_The problem_. Reproduce verbatim the lines of the material beginning with the line that contains "I will 36,210." and continuing through the final line of the material, both included.

_Dataset rows_.
★ ★ ★ ★ ★

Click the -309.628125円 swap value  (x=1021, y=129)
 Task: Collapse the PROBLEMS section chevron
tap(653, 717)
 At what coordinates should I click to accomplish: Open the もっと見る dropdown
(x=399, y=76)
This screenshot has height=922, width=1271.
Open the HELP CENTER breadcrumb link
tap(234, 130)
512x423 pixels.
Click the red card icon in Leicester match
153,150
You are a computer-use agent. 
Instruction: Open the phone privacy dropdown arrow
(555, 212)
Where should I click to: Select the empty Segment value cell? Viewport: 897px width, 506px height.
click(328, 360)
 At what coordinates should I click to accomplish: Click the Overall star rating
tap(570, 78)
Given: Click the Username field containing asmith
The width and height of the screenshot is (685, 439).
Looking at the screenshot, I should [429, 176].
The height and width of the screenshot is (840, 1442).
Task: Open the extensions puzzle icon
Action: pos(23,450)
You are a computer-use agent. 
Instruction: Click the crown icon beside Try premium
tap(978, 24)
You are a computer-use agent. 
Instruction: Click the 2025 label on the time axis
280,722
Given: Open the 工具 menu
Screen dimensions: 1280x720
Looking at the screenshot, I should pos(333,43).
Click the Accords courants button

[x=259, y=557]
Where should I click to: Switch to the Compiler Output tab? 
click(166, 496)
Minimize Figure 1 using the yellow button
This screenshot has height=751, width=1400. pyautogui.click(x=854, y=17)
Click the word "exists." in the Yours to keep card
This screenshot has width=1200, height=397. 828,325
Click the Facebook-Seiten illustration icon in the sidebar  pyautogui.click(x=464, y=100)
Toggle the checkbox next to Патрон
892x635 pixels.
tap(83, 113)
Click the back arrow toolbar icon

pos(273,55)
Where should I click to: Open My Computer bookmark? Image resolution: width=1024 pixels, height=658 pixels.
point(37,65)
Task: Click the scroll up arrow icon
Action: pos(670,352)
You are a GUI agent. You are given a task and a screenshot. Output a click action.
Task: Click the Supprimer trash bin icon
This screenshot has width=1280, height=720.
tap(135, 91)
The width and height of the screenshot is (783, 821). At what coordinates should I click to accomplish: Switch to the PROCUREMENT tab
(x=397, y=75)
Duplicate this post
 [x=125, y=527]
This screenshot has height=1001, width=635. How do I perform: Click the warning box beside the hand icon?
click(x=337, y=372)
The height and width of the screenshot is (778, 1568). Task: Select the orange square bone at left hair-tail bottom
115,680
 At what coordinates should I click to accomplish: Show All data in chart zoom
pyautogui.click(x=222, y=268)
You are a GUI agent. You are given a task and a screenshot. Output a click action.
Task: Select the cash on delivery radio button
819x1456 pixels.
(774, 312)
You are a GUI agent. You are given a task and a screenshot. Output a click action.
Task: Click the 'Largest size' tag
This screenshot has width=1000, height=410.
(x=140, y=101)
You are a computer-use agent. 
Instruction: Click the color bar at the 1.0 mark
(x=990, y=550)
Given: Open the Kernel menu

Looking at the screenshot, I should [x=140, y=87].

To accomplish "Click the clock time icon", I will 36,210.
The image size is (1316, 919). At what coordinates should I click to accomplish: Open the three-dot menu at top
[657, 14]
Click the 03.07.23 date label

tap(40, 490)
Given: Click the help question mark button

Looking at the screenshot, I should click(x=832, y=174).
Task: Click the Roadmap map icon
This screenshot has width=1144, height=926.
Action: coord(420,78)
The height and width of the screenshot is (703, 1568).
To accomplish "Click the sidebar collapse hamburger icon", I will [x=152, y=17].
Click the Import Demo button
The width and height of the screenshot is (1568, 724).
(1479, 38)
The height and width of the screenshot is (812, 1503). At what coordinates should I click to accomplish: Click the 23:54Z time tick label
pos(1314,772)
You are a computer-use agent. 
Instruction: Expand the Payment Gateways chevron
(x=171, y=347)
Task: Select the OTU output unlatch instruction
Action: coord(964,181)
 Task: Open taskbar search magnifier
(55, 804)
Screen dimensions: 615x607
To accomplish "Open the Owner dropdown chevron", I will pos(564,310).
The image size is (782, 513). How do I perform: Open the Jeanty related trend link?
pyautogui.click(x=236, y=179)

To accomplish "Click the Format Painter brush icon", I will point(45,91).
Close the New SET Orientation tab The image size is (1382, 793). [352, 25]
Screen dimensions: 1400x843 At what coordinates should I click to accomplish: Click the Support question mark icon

★ ★ ★ ★ ★

_Written response_.
To accomplish "Click the clock time icon", I will 36,210.
The image size is (1316, 919). At what coordinates should I click to accomplish: Open the three-dot menu at top
[657, 14]
Click the 03.07.23 date label

tap(40, 490)
Given: Click the help question mark button

Looking at the screenshot, I should click(x=832, y=174).
Task: Click the Roadmap map icon
This screenshot has width=1144, height=926.
Action: coord(420,78)
The height and width of the screenshot is (703, 1568).
To accomplish "Click the sidebar collapse hamburger icon", I will [x=152, y=17].
Click the Import Demo button
The width and height of the screenshot is (1568, 724).
(1479, 38)
The height and width of the screenshot is (812, 1503). At what coordinates should I click to accomplish: Click the 23:54Z time tick label
pos(1314,772)
You are a computer-use agent. 
Instruction: Expand the Payment Gateways chevron
(x=171, y=347)
Task: Select the OTU output unlatch instruction
Action: coord(964,181)
 Task: Open taskbar search magnifier
(55, 804)
Screen dimensions: 615x607
To accomplish "Open the Owner dropdown chevron", I will pos(564,310).
The image size is (782, 513). How do I perform: Open the Jeanty related trend link?
pyautogui.click(x=236, y=179)

To accomplish "Click the Format Painter brush icon", I will point(45,91).
Close the New SET Orientation tab The image size is (1382, 793). [352, 25]
Screen dimensions: 1400x843 At what coordinates should I click to accomplish: Click the Support question mark icon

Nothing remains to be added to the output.